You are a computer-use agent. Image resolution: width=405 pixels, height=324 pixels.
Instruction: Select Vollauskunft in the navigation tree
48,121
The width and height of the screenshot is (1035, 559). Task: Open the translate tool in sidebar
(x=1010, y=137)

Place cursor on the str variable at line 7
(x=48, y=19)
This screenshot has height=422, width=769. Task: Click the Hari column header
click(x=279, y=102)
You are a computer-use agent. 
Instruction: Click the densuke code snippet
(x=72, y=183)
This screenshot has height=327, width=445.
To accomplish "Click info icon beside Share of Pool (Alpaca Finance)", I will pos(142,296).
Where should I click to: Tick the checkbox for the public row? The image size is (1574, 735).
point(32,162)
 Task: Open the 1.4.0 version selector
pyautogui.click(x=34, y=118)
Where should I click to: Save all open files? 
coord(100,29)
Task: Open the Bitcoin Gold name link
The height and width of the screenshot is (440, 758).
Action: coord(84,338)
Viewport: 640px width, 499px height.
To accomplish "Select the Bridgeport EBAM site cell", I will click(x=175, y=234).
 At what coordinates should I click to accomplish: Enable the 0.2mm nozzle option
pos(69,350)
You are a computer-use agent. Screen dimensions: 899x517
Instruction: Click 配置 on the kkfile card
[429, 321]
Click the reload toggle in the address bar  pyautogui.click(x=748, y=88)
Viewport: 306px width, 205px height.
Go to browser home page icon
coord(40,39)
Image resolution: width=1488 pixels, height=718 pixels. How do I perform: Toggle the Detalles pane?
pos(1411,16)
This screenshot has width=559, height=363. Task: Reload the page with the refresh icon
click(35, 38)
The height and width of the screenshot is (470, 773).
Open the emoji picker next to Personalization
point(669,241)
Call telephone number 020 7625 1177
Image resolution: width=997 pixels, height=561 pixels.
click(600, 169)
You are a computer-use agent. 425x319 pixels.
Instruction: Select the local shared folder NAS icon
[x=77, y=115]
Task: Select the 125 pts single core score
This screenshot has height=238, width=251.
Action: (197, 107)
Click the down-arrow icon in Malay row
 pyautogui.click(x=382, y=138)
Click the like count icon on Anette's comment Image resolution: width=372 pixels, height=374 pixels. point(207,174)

Work order =
Search the records for the word "computer", then list every line that has it.

Response area =
You are a computer-use agent. Image resolution: width=405 pixels, height=324 pixels.
You are a computer-use agent. 
You are a computer-use agent. Screen dimensions: 899x517
You are a computer-use agent. 425x319 pixels.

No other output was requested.